Given exercise> Present as a numbered list, leaving out blank ones, the lines from the line with "You are a GUI" to the line with "Task: Click the disabled Back button".

Task material>
** start **

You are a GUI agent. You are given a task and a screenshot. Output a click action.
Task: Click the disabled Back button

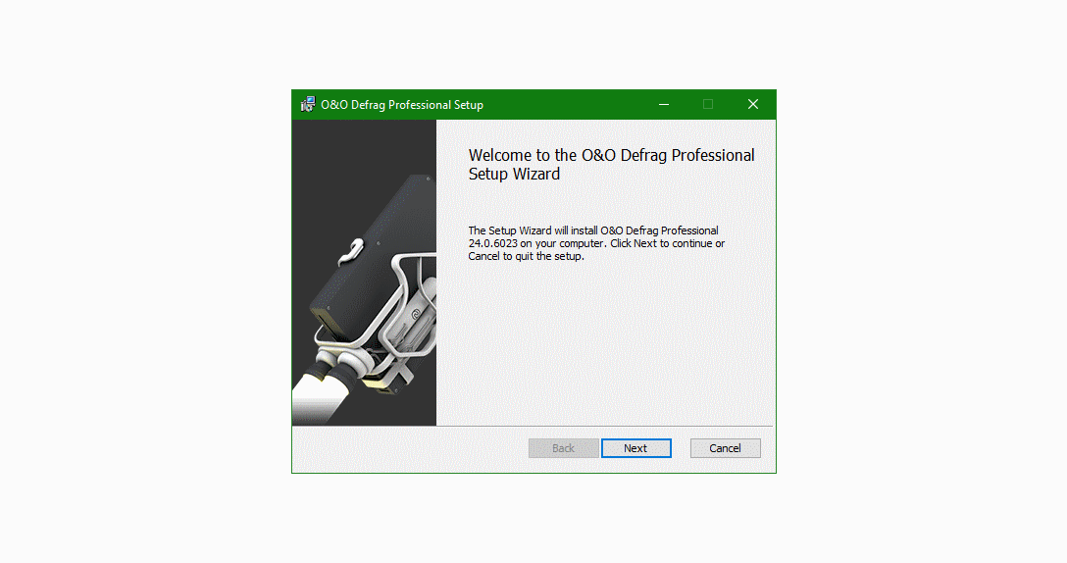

** end **
** start **

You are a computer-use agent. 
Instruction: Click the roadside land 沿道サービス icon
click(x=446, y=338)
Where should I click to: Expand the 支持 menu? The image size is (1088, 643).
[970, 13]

** end **

Correct output>
1. You are a GUI agent. You are given a task and a screenshot. Output a click action.
2. Task: Click the disabled Back button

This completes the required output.